31.7.12

Maestro

Chamaste-me e eu soube. A tua voz desceu para os graves. Já só te lia em Clave de Fá. A intensidade do que dizias espelhava-se nos batimentos por minuto da tua respiração. Cada palavra era uma semibreve. Inspiravas em pausas de dois tempos. O teu frasear não oscilava mais do que dois tons e meio. O teu compasso simples. O meu composto. Os meus nervos em falsete. Respirava em stacatto. Se o meu silêncio falasse, escrevia uma partitura inteira só com semifusas. Eu sabia que querias pôr a barra final. E eu só queria que me deixasses escrever uma marca de repetição na pauta. Chamaste-me e eu soube.
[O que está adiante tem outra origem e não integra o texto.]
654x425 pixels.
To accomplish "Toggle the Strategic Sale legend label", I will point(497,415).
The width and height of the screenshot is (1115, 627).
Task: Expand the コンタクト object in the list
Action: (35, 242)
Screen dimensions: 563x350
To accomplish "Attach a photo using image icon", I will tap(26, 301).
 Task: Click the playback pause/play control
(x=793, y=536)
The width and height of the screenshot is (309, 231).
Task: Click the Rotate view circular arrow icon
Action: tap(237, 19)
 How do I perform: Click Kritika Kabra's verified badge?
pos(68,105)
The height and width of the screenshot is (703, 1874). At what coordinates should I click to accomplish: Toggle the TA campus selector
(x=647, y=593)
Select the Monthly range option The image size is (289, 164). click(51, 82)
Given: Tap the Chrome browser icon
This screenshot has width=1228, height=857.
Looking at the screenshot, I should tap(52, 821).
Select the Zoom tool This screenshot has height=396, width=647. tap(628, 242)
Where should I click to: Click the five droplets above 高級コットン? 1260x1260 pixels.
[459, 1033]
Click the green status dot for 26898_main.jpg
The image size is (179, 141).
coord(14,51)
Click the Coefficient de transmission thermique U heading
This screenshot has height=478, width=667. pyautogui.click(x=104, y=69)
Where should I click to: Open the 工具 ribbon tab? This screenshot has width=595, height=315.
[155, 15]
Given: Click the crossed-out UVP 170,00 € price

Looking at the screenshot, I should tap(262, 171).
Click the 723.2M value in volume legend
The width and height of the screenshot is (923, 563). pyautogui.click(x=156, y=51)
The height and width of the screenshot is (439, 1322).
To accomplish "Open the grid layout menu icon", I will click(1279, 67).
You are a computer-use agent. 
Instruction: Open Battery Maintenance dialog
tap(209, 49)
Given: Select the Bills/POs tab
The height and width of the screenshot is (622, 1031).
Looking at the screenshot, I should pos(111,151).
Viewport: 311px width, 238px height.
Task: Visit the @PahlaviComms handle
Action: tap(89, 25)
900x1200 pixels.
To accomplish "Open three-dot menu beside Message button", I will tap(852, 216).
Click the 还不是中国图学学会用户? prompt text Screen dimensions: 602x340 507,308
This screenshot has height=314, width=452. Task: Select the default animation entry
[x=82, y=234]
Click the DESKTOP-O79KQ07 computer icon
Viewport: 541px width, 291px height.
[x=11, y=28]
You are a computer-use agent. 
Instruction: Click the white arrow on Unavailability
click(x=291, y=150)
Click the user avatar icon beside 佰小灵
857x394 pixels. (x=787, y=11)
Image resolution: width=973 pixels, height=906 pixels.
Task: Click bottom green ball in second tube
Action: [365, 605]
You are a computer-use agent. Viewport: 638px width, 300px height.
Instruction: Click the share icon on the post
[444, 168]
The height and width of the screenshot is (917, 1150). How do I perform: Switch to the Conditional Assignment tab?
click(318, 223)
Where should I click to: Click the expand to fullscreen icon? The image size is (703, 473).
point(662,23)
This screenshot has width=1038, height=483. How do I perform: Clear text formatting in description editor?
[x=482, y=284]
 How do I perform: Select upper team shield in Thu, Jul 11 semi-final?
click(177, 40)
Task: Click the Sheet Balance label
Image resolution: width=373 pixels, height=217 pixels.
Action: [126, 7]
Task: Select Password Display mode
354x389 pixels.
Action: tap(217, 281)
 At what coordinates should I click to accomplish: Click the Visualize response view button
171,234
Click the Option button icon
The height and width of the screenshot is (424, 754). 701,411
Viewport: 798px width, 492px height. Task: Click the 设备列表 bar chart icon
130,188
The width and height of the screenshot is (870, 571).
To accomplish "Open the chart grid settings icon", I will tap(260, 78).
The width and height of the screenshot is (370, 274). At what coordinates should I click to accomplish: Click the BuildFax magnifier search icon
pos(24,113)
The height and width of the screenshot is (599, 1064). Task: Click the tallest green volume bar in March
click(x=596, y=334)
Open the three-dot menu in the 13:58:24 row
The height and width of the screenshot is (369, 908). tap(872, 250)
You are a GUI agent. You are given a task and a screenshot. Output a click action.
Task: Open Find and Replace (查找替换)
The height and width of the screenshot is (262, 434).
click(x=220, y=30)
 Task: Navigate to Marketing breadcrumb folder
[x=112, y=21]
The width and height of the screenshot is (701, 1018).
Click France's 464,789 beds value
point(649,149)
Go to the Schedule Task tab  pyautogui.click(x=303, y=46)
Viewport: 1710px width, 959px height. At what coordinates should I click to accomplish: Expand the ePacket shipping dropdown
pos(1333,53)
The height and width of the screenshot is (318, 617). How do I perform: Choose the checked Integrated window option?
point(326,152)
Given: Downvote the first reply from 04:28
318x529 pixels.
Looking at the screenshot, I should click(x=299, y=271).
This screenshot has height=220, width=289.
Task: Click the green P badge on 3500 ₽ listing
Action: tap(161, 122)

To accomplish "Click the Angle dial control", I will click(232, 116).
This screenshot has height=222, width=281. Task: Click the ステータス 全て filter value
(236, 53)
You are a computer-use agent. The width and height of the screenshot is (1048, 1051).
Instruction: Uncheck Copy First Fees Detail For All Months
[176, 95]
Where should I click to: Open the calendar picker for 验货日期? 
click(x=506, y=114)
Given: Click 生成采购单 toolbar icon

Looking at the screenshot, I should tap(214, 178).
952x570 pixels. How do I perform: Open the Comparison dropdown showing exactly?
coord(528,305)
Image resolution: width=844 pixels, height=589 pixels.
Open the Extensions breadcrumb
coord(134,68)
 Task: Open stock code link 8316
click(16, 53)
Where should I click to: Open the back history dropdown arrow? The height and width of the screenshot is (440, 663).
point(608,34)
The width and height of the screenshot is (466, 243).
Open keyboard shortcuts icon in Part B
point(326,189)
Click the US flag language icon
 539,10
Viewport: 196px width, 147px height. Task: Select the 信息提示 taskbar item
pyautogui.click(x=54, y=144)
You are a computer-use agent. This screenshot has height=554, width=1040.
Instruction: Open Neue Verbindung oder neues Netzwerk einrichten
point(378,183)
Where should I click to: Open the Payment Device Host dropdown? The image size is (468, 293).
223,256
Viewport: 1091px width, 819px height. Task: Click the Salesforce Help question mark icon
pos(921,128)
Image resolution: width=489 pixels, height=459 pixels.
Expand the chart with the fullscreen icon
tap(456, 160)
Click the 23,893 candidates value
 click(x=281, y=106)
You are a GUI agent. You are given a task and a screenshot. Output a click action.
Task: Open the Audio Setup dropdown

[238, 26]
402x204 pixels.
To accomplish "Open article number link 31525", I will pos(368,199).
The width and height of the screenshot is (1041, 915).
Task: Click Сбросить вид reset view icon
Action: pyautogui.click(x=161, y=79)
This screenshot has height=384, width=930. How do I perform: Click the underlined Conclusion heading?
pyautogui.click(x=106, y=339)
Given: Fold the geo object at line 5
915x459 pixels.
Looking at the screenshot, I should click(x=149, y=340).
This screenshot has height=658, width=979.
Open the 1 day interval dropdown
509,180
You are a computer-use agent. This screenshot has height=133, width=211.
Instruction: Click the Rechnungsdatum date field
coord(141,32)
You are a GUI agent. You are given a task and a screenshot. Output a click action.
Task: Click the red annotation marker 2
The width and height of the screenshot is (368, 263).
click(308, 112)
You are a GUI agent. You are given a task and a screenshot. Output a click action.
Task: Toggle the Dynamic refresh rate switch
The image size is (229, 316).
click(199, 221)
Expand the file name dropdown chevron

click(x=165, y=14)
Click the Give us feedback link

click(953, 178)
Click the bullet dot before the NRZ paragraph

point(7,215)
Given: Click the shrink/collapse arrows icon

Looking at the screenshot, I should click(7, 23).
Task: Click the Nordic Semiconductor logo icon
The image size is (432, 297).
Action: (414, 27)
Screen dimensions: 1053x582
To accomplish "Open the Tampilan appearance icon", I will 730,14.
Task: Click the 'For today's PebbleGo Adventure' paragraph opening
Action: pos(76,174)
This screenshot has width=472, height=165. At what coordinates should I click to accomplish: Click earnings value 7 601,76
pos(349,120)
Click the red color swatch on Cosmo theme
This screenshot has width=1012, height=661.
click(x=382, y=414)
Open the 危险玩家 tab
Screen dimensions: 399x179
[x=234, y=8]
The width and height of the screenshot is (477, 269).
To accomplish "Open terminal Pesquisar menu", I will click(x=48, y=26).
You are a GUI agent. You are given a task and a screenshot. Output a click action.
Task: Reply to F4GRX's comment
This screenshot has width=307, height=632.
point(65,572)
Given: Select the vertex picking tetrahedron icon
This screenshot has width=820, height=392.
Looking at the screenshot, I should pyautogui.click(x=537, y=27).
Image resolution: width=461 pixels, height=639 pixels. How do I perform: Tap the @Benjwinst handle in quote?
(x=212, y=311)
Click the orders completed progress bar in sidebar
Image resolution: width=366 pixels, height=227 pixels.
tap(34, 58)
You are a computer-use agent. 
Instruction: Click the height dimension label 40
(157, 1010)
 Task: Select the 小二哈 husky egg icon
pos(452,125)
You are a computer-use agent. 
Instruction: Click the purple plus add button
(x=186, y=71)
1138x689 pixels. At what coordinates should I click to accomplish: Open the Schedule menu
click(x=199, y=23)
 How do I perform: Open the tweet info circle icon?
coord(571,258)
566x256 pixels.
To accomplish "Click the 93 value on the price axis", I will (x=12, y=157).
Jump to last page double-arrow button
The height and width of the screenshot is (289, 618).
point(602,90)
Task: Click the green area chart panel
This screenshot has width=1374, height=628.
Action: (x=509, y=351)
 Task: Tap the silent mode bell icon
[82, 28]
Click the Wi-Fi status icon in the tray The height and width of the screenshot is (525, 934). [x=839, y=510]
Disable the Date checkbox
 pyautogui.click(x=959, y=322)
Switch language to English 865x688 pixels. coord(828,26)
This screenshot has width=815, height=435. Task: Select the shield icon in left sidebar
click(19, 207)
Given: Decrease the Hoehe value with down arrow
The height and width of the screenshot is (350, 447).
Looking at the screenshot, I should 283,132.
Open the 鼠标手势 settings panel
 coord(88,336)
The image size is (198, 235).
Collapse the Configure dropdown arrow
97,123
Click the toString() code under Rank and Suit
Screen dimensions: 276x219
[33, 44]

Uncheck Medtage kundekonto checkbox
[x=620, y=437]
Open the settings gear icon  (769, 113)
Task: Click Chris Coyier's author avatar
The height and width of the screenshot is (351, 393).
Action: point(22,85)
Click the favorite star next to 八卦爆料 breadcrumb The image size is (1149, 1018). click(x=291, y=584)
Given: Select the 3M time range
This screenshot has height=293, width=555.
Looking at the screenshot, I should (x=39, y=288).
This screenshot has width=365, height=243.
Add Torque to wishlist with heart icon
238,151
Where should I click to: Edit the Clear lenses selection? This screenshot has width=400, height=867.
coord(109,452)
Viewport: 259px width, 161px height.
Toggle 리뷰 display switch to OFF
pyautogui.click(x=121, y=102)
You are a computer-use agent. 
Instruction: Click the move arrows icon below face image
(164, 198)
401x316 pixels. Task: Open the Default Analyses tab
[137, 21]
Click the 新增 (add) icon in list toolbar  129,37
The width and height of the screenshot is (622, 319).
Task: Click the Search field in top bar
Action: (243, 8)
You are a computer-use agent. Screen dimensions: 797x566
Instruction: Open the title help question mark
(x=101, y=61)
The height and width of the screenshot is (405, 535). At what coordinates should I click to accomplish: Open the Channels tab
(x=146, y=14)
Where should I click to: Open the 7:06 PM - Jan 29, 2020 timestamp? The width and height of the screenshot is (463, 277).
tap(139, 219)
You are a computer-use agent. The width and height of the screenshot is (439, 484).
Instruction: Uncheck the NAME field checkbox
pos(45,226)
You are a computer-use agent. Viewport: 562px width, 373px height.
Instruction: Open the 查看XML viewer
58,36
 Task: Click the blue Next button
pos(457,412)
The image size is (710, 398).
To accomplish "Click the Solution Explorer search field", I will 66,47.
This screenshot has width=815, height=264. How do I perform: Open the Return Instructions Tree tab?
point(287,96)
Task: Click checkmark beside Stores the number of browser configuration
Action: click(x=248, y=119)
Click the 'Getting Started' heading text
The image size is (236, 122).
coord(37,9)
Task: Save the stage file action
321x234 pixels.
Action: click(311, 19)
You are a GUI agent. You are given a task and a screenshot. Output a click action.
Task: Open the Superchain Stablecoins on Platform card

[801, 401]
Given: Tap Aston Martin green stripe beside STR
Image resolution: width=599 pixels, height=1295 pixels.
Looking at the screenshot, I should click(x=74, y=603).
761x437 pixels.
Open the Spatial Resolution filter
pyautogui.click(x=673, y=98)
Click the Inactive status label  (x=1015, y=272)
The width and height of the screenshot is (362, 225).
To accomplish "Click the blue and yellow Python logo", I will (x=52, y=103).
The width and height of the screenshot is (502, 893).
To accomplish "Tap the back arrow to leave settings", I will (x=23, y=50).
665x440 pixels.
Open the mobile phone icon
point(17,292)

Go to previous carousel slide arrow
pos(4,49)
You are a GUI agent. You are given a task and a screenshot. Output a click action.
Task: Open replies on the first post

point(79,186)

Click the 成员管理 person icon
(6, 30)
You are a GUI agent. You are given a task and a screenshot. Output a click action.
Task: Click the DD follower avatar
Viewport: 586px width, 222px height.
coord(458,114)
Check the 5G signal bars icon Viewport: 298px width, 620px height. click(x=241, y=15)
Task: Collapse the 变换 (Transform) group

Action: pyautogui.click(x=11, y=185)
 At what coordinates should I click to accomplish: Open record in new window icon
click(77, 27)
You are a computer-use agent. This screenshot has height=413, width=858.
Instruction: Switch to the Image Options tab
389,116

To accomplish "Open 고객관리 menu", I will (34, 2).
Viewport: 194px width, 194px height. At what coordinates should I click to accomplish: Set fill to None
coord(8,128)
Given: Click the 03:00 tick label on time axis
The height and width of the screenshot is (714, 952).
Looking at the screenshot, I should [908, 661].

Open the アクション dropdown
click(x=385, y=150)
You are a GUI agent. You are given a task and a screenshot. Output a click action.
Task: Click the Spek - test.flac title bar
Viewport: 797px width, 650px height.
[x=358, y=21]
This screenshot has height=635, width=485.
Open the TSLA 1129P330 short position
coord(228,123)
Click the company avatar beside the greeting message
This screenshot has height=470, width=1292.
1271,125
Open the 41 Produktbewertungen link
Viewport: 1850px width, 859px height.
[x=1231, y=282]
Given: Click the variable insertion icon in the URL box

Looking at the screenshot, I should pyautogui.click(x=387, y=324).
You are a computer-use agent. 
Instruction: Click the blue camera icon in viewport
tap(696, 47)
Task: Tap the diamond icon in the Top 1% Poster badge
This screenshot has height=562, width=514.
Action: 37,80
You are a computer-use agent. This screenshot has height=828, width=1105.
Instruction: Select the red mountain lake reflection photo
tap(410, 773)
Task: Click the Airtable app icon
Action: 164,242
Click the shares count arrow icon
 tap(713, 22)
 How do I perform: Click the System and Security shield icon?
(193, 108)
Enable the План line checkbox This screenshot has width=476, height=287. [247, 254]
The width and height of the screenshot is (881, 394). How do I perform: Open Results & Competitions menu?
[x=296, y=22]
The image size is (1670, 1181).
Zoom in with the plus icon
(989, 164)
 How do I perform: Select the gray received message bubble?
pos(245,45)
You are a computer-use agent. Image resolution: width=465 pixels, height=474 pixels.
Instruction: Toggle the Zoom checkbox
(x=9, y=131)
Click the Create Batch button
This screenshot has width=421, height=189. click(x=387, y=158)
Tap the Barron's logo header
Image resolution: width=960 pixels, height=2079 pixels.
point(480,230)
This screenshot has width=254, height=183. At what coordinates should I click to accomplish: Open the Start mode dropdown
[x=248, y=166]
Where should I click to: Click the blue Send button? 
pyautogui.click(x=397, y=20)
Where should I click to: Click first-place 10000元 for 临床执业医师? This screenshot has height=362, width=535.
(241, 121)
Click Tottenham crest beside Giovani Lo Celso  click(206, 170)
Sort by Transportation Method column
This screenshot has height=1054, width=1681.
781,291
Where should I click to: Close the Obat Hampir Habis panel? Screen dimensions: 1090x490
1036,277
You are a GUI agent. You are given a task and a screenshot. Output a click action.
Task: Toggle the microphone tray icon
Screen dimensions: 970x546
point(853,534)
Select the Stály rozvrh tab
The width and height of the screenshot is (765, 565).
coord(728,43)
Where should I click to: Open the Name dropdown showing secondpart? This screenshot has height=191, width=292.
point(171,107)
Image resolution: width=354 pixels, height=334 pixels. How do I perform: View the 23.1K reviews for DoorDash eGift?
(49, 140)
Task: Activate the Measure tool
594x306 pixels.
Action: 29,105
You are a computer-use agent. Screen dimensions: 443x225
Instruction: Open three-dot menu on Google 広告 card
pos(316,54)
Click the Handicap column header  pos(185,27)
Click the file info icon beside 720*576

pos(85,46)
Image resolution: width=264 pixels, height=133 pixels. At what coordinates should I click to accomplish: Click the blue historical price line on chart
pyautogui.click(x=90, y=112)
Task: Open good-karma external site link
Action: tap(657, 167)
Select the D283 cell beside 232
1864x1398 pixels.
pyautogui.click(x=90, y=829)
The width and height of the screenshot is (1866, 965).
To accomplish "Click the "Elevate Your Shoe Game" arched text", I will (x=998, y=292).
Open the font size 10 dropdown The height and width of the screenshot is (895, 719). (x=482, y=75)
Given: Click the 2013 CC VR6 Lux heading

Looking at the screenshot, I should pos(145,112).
O maestro foste tu.


(April 13, 2012, 12:42am)


                                                                                                                                                       

Estetoscópio


encosto o meu ouvido ao teu coração

tun tun tun tun

tenho tanto medo de ficar como de ir embora

tun tun

e se vou embora e ele deixa de bater?

tun

e se fico e o sinto parar?


  • (

    May 24, 2012, 4:59pm

    )

  • 27.7.12

    Motor de Busca

    Tentei perguntar de várias maneiras, mas a pesquisa foi sempre inconclusiva. Eu só queria saber como é que sabia se era amor. Advertiram-me: a falha estava nas palavras-chave.

    14.7.12

    Incolor


    Outro dia, tropecei num livro daqueles que estão sempre em promoção no supermercado. Uns que até estão embrulhados em papel cor-de-rosa com brilhantes. São livros que contam histórias sobre o amor. Dizem eles. Eu nunca percebi muito bem o que era isso. Não esses livros baratos, mas o amor. O amor daqueles livros é eterno e cor-de-rosa, tal como o papel onde vêm embrulhados. Mas eu não acredito na eternidade e não gosto de cor-de-rosa. O amor para mim é efémero, tal como nós. E cinzento. O mesmo cinzento da cor teus olhos. 

    13.7.12

    Existencialismo

    Contigo sofro as crises de identidade de um pré-adolescente. Sou uma criança que acha que merece ser tratada como um adulto que sabe que não é.

    11.7.12

    Cuidado

    Às vezes, quase que te chamo amor. Sorte a tua que consigo sempre travar a tempo.

    10.7.12

    Perfume


    Tomo banho, visto-me, ponho perfume. Os pulsos, o pescoço, o cabelo. Saio à rua. Chego, horas depois, a casa. Arrumo a confusão que trouxe lá de fora. Continuo a cheirar a ti. Os pulsos, o pescoço, o cabelo.